▸ **Records shown**
------------------------------------------------------------------------

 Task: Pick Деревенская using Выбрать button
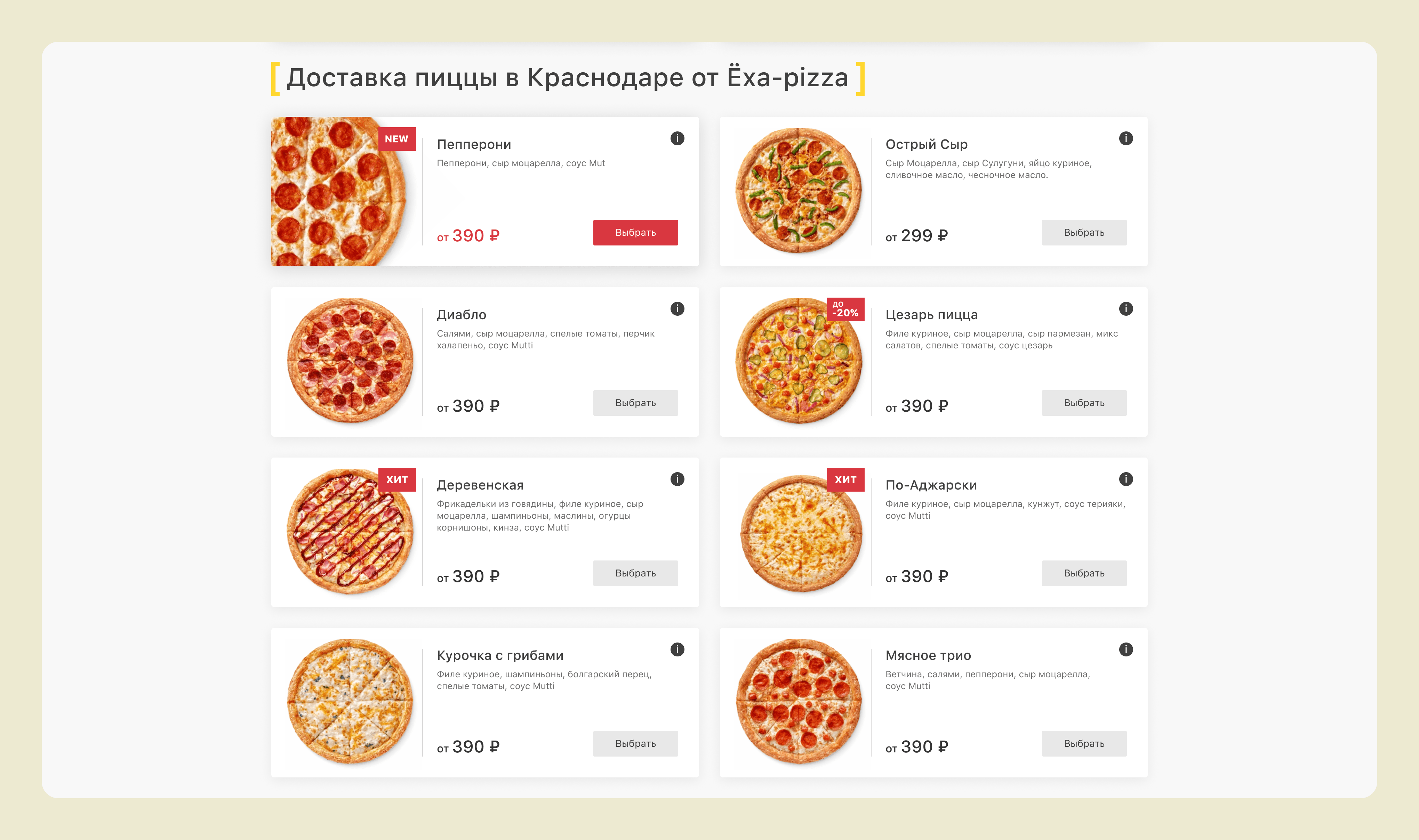click(x=635, y=573)
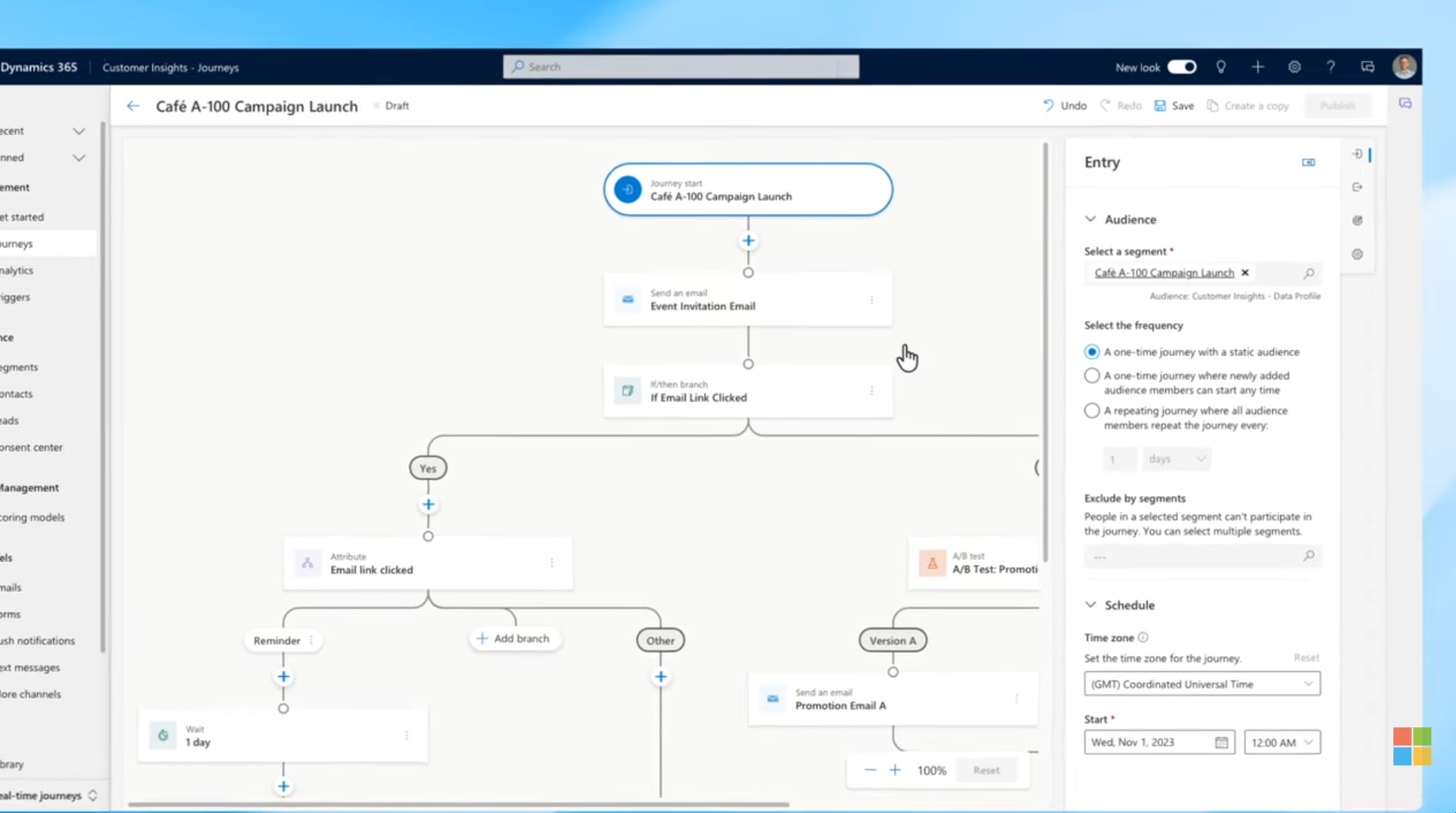Remove the Café A-100 Campaign Launch segment

(1245, 273)
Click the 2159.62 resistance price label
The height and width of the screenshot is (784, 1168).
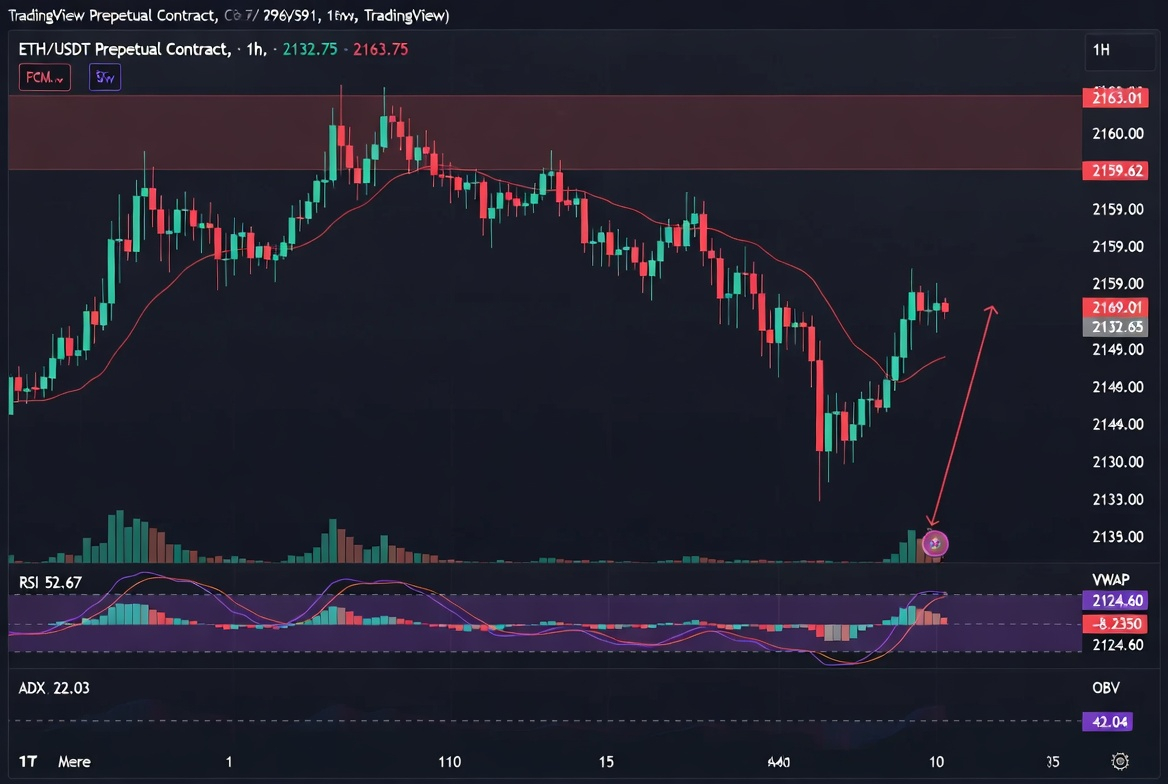1115,171

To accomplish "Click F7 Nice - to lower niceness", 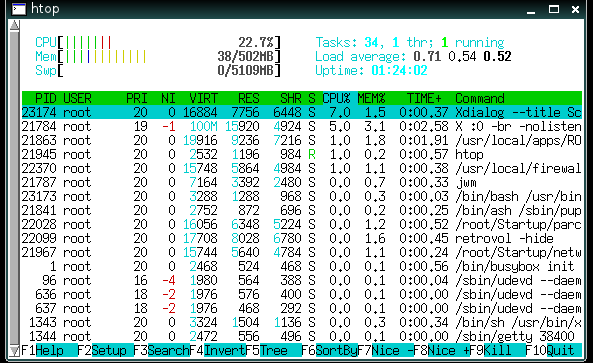I will coord(385,350).
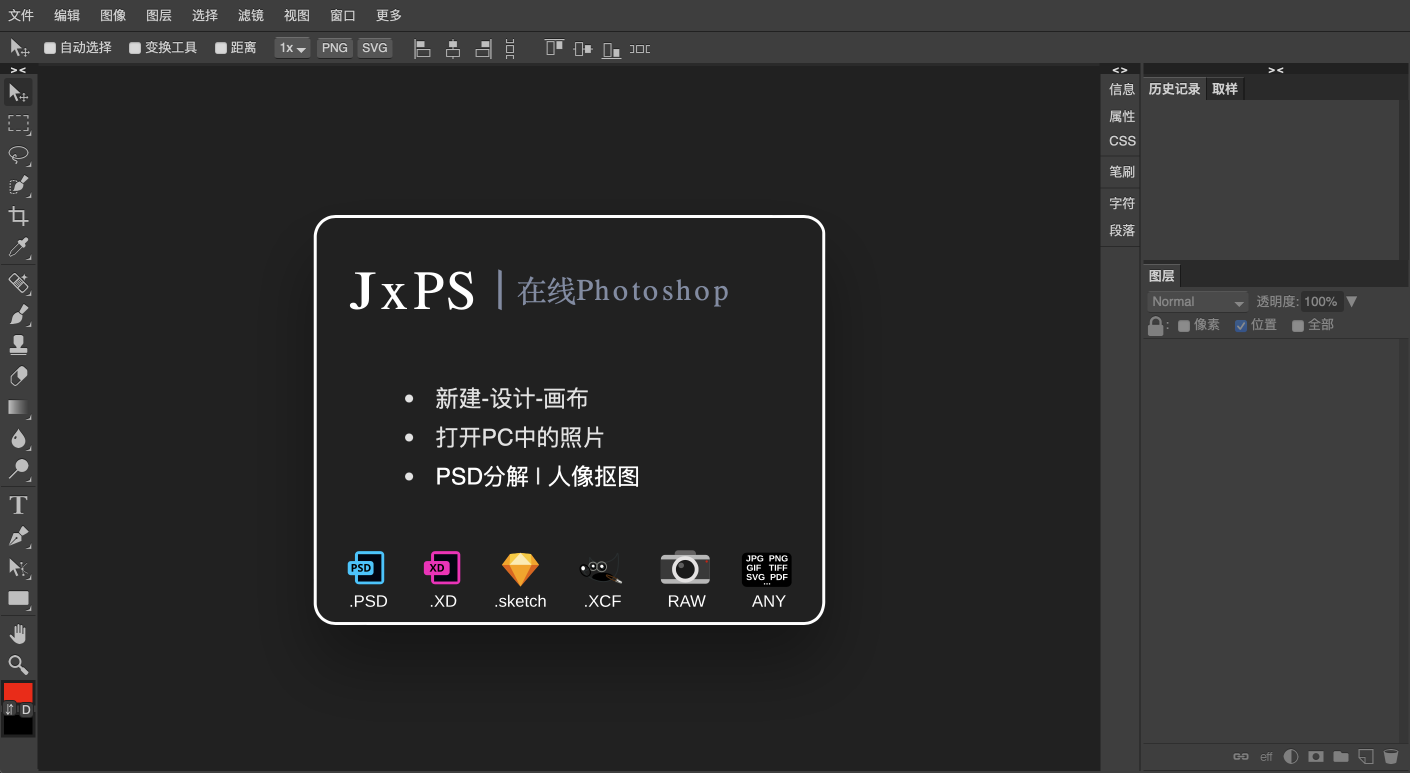Viewport: 1410px width, 773px height.
Task: Click 打开PC中的照片 link
Action: pyautogui.click(x=519, y=438)
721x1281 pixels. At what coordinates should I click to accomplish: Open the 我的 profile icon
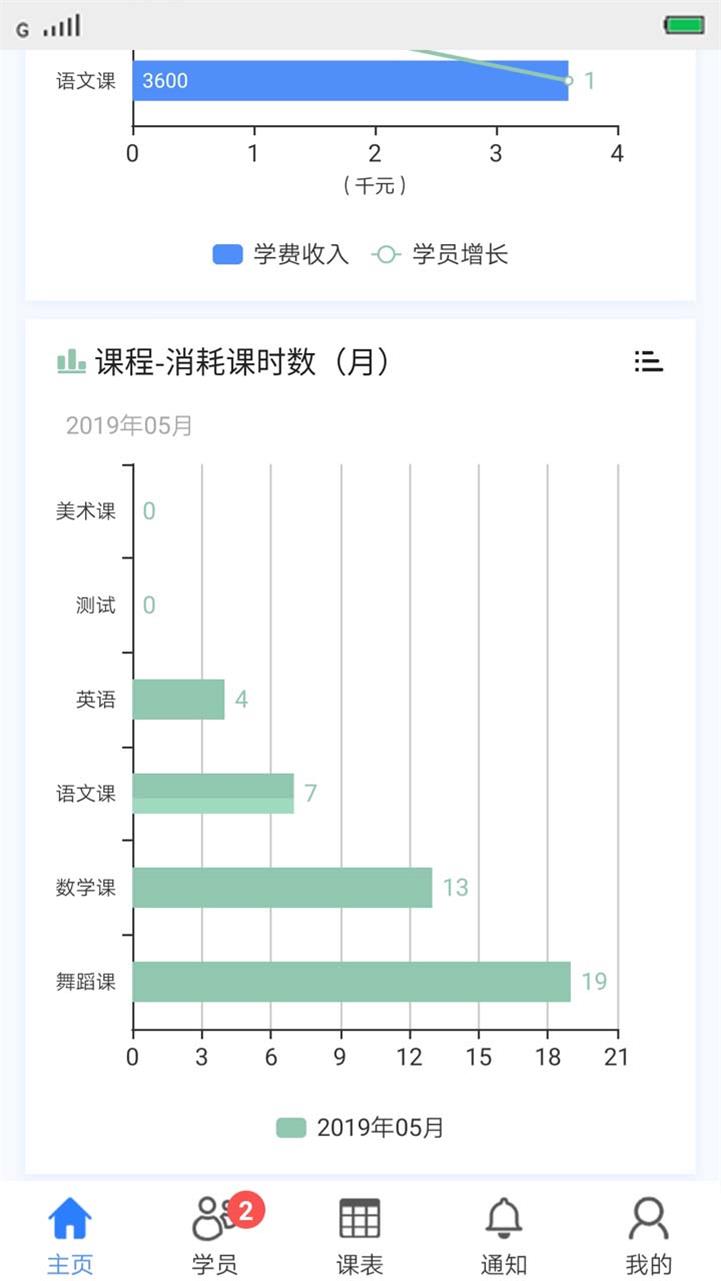(648, 1219)
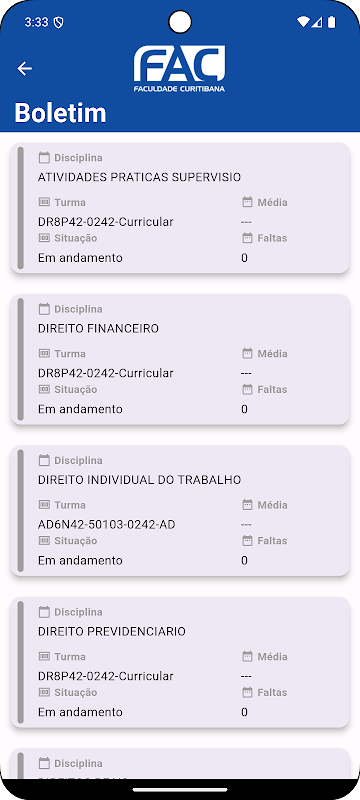
Task: Tap the Wi-Fi status bar icon
Action: tap(303, 22)
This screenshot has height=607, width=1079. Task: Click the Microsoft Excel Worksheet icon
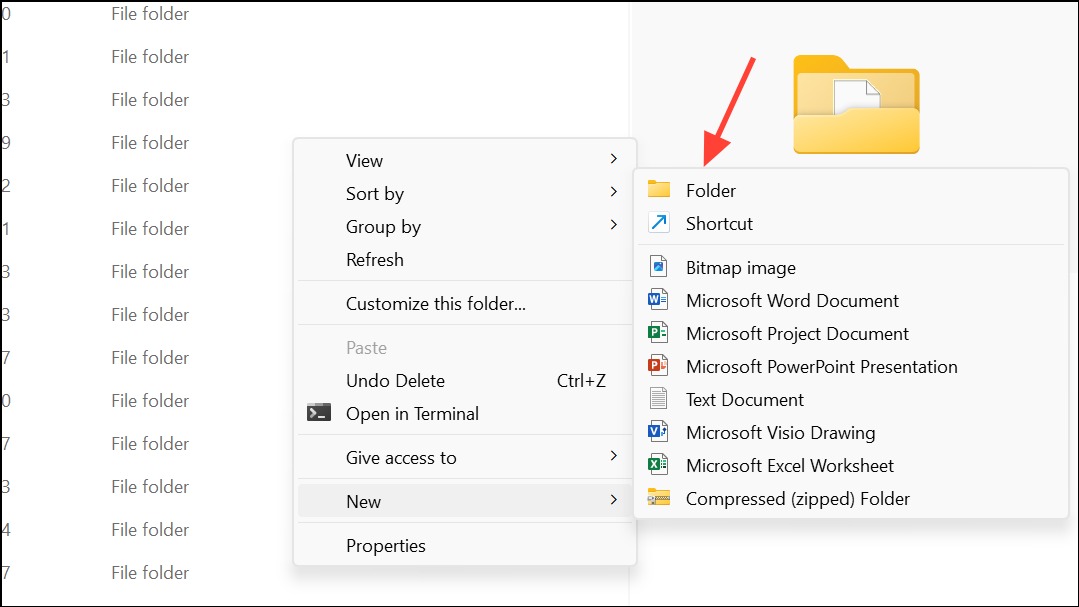point(658,465)
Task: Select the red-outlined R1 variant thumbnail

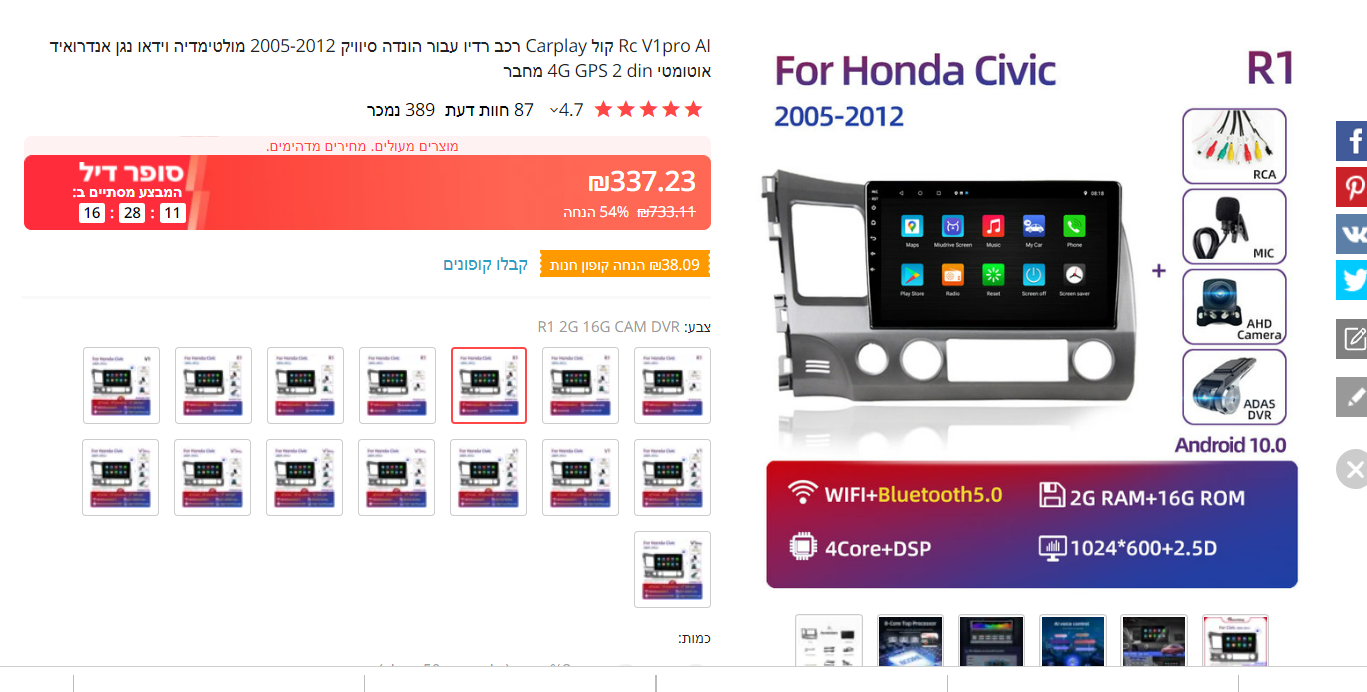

------------------------------------------------------------------------

▸ **Task**
Repeat verbatim the lines from the one with "This screenshot has" through the end of the listing above. Include both ends, add nothing, and exclude the pictures.

▸ **Solution below**
This screenshot has height=607, width=1079. Task: Click the Microsoft Excel Worksheet icon
point(658,465)
Task: Select the red-outlined R1 variant thumbnail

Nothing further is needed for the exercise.